Editorial #833: Musings of a virtual student

By Tash Mosheim, Editor-in-Chief

Some things never change. Despite having full knowledge this editorial needed writing, I still left it until there were only hours until Palatinate went to print. Simply reading this may stress you, (and I haven’t even told you my heart rate right now), but I have yet to write a university essay where the threat of the deadline – always one more snooze on the alarm and it will be missed – does not spur me to put words on the page. Call it procrastination, efficiency or a desire so strong for perfectionism that it stymies you, but it certainly is one way to kickstart your adrenaline for the day. Especially in today’s crazy, corona world, this is surely one of the least harmful methods of enjoying living life on the edge and not playing it safe.

This is not a philosophy I’m very consistent with, though. In terms of Covid-19, I might possibly be one of the most neurotic students you’ll come across. However, you won’t actually come across me this year, for I am, in fact, a virtual student. I only exist on campus as a face on zoom, or if I pop up on email, messenger or the phone. Unless we ‘attend’ classes together, or we share a love of a Palatinate social, I’ll sadly have more of a chance of being lost in the zoom void that is the space between a breakout room and the main seminar, than I will the pleasure of bumping in to you. 

I am, in fact, a virtual student. I only exist on campus as a face on zoom

For a student who spends a worrying amount of time locked away in their bedroom, I probably should be more enthusiastic than I am about the developments of the vaccine. Don’t get me wrong, I’m so excited about an eventual return to normal that I’ve asked my Palatinate Secret Santa for a ‘F*ck it, Bucket or Done it’ list; I’m anticipating a time where I’ll be able to schedule in more reckless adventures, hopefully those that only involve one eventual and ultimate deadline. But now I can’t use the vaccine as an excuse for why I’m not going out – and specifically not going out dating. Whenever someone’s asked me, ‘how’s your love life going?’, since March, I thought I could cleverly avoid the nosy prying by shutting them down with, ‘I’m not dating till there’s a vaccine’. Alas, no more. 
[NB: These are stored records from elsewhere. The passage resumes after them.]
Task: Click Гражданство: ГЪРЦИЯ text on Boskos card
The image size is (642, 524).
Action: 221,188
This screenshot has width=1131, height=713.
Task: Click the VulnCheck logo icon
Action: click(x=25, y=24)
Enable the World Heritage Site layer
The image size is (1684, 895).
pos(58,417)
Nevertheless, it has greatly entertained me, hearing how friends have tried to continue to date during lockdown. Of course, you have those who will Netflix Party with their partner, will go on not-so socially distanced walks, or even those who will find any loophole they can to see the current loves of their lives. One confessed to me they were going to hire their boyfriend as a cleaner for the day, and thus their relationship became essential, and they could enter each other’s houses. I’m not convinced this was in the spirit of the law, but surely neither is killing the turkey at Christmas so that you can have your 30 family members with you at the funeral.

I’m not dating till there’s a vaccine

At this point, you may be thinking that I’ve put my life on hold and am only living vicariously through others. You may have a point. Perhaps I should feel worse about it than I do. After all, I am at home whilst most others my age are in Durham, experiencing their final year in as normal a way as possible. Whilst it may be typical for a uni household to live like night owls, only going to bed after 3 am and rising when half the day is gone, in my house, it’s just completely unacceptable. How I envy all your abilities to have breakfast in your pyjamas at 1 pm.

So why have I not yet (knowingly) gone stir-crazy? Quite possibly because I only need to realise that though all my friendships are long distance and require constant zooming with, currently, this is the only way everyone can socialise. I only need to realise that being locked down in my bedroom, does not equal imprisonment, just that working from home now means living at work. And it only takes a second for me to realise that the ‘work’ I do is exclusively for Palatinate, (RIP my degree), which is not work for me but a way of life, something that brings me great joy and makes my time really worthwhile. 

Yes, I might become the first Editor in Chief to complete their two terms in office without setting foot in the Palatinate office or even in Durham. But with the editors now laying up the paper from our own laptops, it means that I can do my job in just the same way as any previous editor. Granted, and obviously most depressingly, I can’t go to the Swan with the team after a long shift laying up. Yet I still can get the paper ready for print, still send emails to the SU, and still write up articles that hold the University to account. I may be a virtual student, but it does not mean I am an invisible one.